Rogers says that Americans in the 1980s had just become used to working with minority-owned companies in manual focused industries such as construction, catering and janitorial services. But, he adds, “they had a hard time seeing African Americans managing other people’s money”. 

“There were a lot of people who just said, ‘you know, we’re not comfortable with the transition to use diversity’ when it came to managing endowments or pension plans,” says Rogers. “There was obviously a lot of, and still is in our world, implicit or unconscious bias.”

Nearly four decades since he began managing about $500,000 from a small group of friends and family who were keen to make history by entrusting him with their savings, the contrarian value investor has built a $15bn asset manager.

What guided him early on in his career, as well as today — at a time when the US is still grappling with centuries of discrimination and government policies that have contributed to today’s large racial wealth gap — has been a commitment to prudence and a focus on divergent thinking.

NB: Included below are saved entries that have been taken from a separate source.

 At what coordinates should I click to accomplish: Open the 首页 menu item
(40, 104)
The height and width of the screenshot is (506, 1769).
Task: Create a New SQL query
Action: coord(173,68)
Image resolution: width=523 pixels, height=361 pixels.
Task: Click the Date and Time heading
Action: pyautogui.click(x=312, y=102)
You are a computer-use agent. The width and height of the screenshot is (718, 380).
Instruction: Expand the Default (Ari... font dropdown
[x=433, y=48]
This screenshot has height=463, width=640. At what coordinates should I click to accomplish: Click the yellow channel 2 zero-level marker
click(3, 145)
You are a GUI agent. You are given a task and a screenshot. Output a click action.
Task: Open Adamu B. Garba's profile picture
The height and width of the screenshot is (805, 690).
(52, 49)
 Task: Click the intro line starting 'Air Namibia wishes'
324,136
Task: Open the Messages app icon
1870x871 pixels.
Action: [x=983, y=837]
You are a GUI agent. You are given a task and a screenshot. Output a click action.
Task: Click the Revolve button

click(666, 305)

The inspiration to be “first in something” came from Rogers’ mother, who was the first African-American woman to graduate from the University of Chicago Law School in 1946. Growing up around the city’s diverse Hyde Park neighbourhood, and attending University of Chicago’s high school, where the parents of his classmates were Nobel Prize winners and world-class surgeons, provided Rogers with the intellectual curiosity to challenge the status quo early on.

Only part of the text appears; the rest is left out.